=== Istruzioni del compito ===
Ricopia per intero, senza cambiare nulla, il testo sul New York Times e BuzzFeed.

=== Testo della pagina ===
---------------

Analizzare i trend del New York Times, peraltro, non è solo un modo per capire gli orientamenti dei lettori e cercare di sondare lo stato di salute del giornalismo online, ma anche di scoprire come la testata si sta adattando al nuovo scenario editoriale, alla luce del famigerato “Innovation Report” del maggio scorso. Per far crescere la readership online, infatti, il NYT aveva pensato alla creazione della figura dell’«audience development editor», affidandola ad Alex MacCallum, ex news editor dell’Huffington Post (della quale Lucia Moses su Digiday ha tracciato un profilo), con l’obiettivo di coinvolgere di più la propria community evitando le derive in stile BuzzFeed - testata che da anni si porta dietro lo stigma dell’esempio negativo, della ricerca del click facile. «La missione del New York Times è produrre il miglior giornalismo al mondo, dando ai lettori informazioni accurate e puntuali. Non penso che BuzzFeed competa in quello stesso spazio», spiegava MacCallum immaginandosi una certa diversità biologica rispetto al sito di Jonah Peretti. Eppure al di là delle buone intenzioni, i lettori - le rammenta Mathew Ingram su Gigaom - continuano a seguire quel pattern, e a preferire ancora contenuti leggeri (gallery, quiz, liste) non dissimili dalle gif e dai listicle: «Che gli piaccia o no, Times e BuzzFeed ormai operano nello stesso business, e al momento sta vincendo BuzzFeed».

---------------

Voci memorizzate:
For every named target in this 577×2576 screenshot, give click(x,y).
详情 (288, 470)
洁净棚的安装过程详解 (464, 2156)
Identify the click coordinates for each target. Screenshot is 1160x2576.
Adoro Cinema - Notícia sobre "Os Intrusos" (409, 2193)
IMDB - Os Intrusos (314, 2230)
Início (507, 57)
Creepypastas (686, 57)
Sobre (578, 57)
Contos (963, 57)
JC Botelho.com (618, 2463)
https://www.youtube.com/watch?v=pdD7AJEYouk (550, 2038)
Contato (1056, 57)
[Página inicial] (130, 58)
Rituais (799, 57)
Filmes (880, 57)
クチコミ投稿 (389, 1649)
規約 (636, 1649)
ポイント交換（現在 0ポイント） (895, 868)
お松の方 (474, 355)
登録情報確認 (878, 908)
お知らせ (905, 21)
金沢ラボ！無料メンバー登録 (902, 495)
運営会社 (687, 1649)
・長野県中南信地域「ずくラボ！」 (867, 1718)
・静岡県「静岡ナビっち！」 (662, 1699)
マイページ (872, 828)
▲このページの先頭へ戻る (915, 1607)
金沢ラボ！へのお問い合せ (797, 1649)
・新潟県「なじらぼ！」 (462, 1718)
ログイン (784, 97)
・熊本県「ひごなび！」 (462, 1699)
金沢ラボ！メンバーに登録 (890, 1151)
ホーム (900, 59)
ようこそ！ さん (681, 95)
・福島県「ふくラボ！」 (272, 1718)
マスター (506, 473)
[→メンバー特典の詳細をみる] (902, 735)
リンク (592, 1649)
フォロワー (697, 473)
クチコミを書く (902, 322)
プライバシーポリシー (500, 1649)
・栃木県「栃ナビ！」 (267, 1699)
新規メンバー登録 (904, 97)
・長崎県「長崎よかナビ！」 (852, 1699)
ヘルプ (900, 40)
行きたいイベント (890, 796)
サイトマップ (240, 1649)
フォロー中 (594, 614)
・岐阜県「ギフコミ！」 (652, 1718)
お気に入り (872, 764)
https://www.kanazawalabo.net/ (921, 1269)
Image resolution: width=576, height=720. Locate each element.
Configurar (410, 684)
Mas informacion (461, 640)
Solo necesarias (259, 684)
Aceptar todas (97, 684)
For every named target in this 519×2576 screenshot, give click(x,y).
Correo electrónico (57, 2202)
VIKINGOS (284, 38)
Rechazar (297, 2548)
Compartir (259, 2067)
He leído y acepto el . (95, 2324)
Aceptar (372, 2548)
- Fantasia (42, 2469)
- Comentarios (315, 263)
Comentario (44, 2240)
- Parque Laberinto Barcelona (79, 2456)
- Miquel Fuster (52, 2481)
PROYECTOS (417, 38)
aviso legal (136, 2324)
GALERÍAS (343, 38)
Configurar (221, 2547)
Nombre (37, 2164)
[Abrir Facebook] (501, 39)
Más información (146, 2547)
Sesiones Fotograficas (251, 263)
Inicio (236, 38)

---------------

=== Risposta al compito ===
Analizzare i trend del New York Times, peraltro, non è solo un modo per capire gli orientamenti dei lettori e cercare di sondare lo stato di salute del giornalismo online, ma anche di scoprire come la testata si sta adattando al nuovo scenario editoriale, alla luce del famigerato “Innovation Report” del maggio scorso. Per far crescere la readership online, infatti, il NYT aveva pensato alla creazione della figura dell’«audience development editor», affidandola ad Alex MacCallum, ex news editor dell’Huffington Post (della quale Lucia Moses su Digiday ha tracciato un profilo), con l’obiettivo di coinvolgere di più la propria community evitando le derive in stile BuzzFeed - testata che da anni si porta dietro lo stigma dell’esempio negativo, della ricerca del click facile. «La missione del New York Times è produrre il miglior giornalismo al mondo, dando ai lettori informazioni accurate e puntuali. Non penso che BuzzFeed competa in quello stesso spazio», spiegava MacCallum immaginandosi una certa diversità biologica rispetto al sito di Jonah Peretti. Eppure al di là delle buone intenzioni, i lettori - le rammenta Mathew Ingram su Gigaom - continuano a seguire quel pattern, e a preferire ancora contenuti leggeri (gallery, quiz, liste) non dissimili dalle gif e dai listicle: «Che gli piaccia o no, Times e BuzzFeed ormai operano nello stesso business, e al momento sta vincendo BuzzFeed».